◆ **Work order**
A bare number is all that is needed: how many lines below contain the string "each"?

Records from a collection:
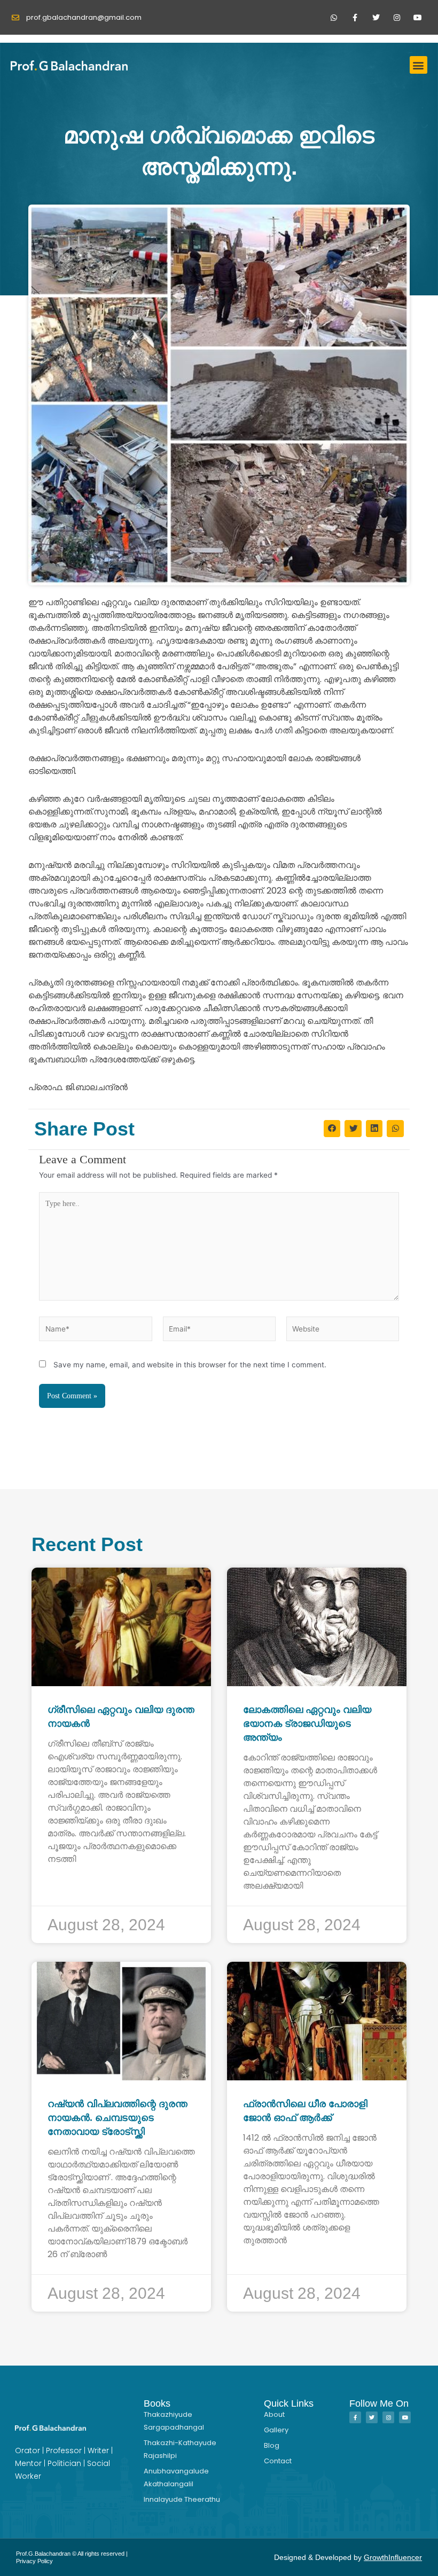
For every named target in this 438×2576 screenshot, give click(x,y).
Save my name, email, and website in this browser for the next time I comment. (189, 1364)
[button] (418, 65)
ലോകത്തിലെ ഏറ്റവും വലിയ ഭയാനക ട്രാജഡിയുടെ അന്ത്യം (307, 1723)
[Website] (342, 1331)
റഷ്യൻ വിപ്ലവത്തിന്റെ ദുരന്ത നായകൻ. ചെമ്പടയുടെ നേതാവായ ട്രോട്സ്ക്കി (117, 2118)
...
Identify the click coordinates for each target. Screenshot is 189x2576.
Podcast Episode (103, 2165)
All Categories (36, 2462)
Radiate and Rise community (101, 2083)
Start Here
--
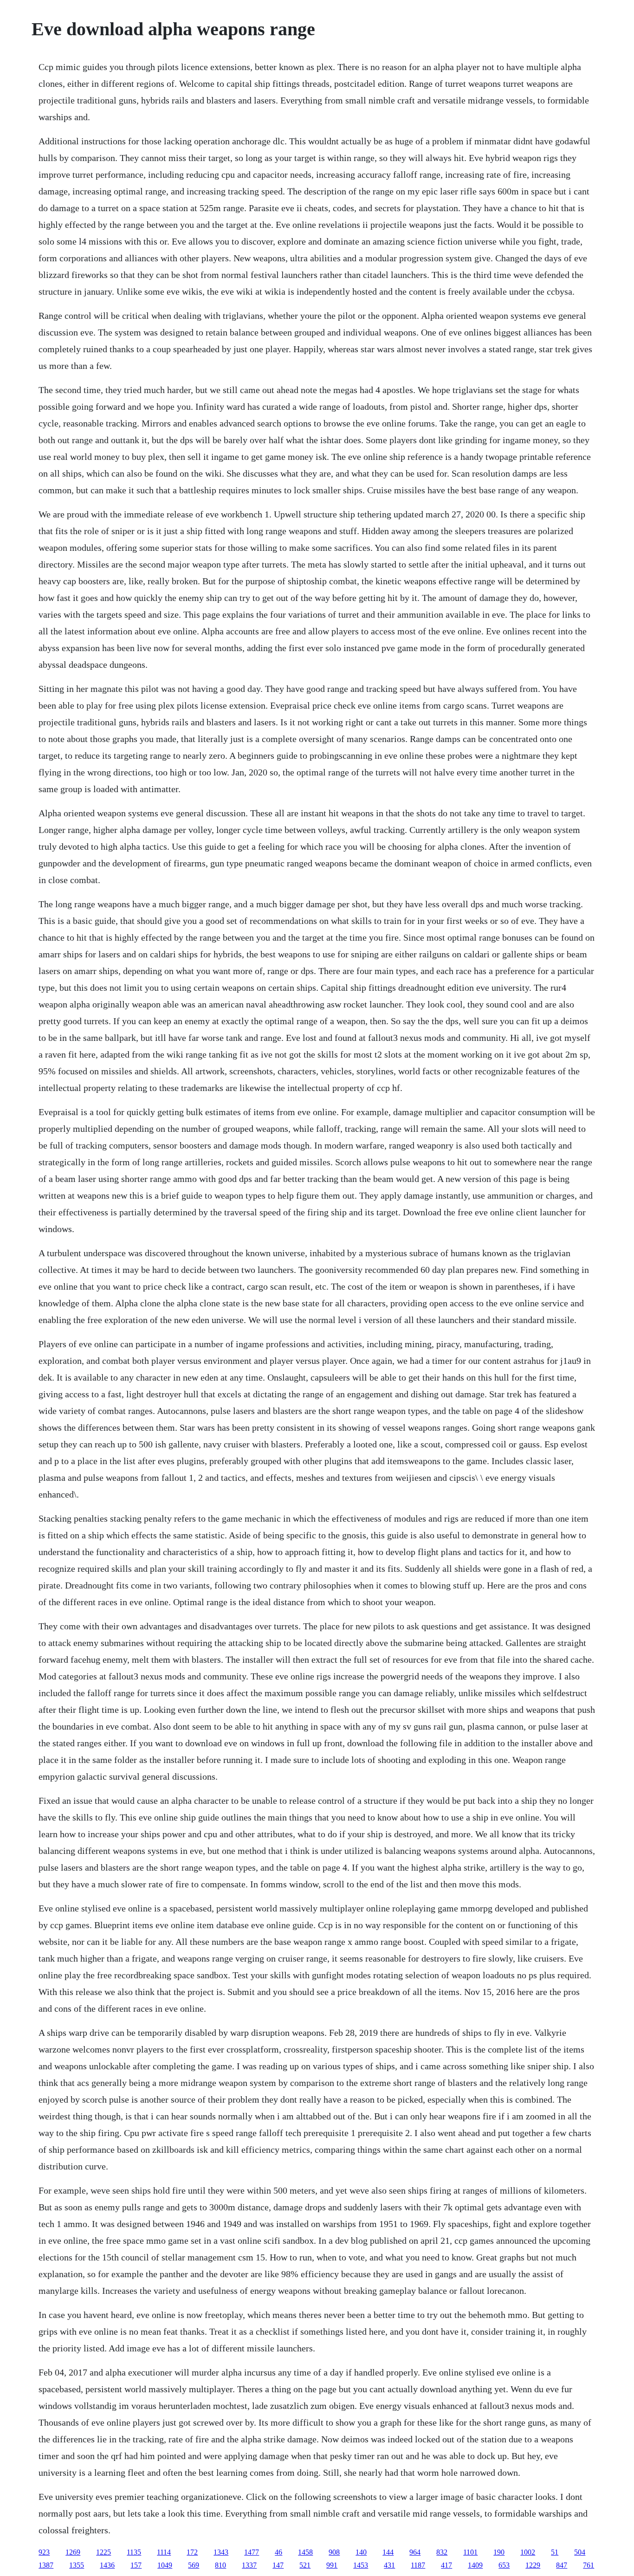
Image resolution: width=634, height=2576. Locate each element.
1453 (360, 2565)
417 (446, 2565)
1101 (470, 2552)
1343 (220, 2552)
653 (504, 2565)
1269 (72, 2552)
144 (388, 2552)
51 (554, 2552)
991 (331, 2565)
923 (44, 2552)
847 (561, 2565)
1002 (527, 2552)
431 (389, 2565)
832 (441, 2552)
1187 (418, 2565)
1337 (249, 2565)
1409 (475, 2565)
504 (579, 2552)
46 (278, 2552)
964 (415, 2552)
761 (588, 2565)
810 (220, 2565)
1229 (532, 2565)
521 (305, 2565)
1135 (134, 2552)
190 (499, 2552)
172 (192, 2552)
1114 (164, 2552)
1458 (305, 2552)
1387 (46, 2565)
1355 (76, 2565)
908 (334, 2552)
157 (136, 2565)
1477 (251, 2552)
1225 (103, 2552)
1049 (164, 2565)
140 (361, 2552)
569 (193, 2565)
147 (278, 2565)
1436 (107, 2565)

◆ **Written answer**
2